(Beginning of Records for this task)
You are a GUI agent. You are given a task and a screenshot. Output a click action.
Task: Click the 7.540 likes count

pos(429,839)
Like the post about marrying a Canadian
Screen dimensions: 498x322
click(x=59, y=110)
(End of Records for this task)
(Beginning of Records for this task)
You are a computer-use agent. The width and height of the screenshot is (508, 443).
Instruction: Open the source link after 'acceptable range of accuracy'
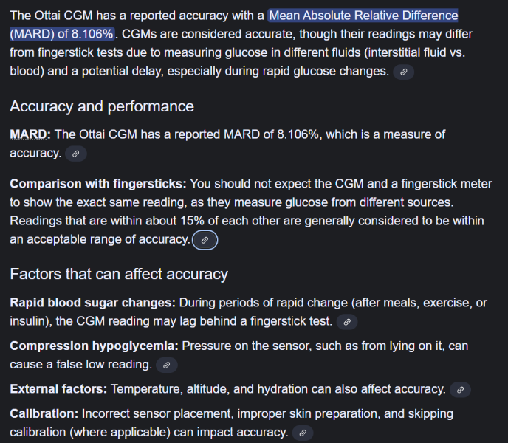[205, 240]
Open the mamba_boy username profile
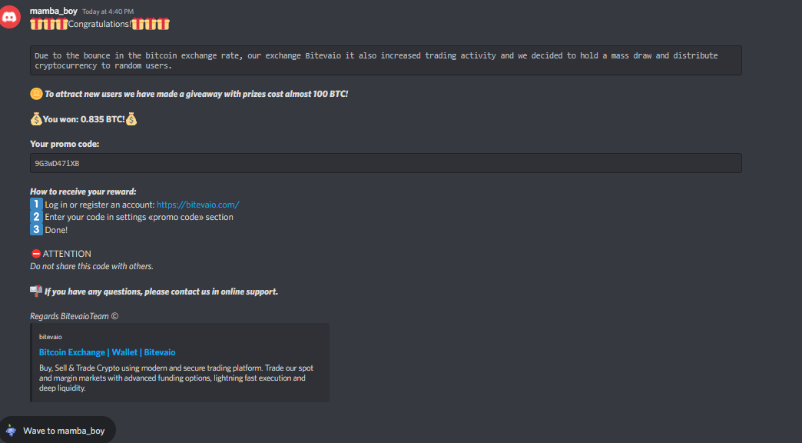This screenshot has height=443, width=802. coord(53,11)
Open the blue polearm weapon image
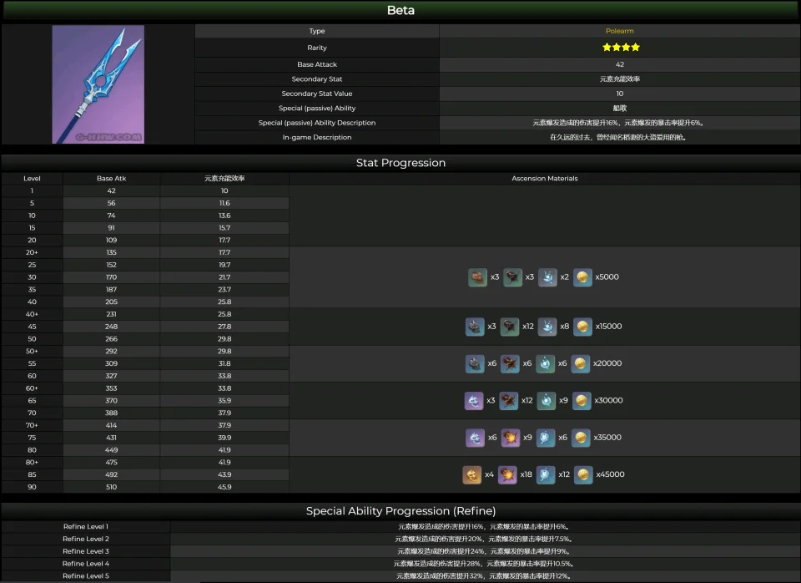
(End of Records for this task)
(Beginning of Records for this task)
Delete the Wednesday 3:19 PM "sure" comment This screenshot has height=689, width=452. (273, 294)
(End of Records for this task)
== What to do ==
Copy only these lines from the records above, exactly: the one with "Instruction: Open the", the one with "Open the blue polearm weapon image", and those between. Skip the pictures.

== Written solution ==
Instruction: Open the source link after 'acceptable range of accuracy'
[205, 240]
Open the mamba_boy username profile
This screenshot has height=443, width=802. coord(53,11)
Open the blue polearm weapon image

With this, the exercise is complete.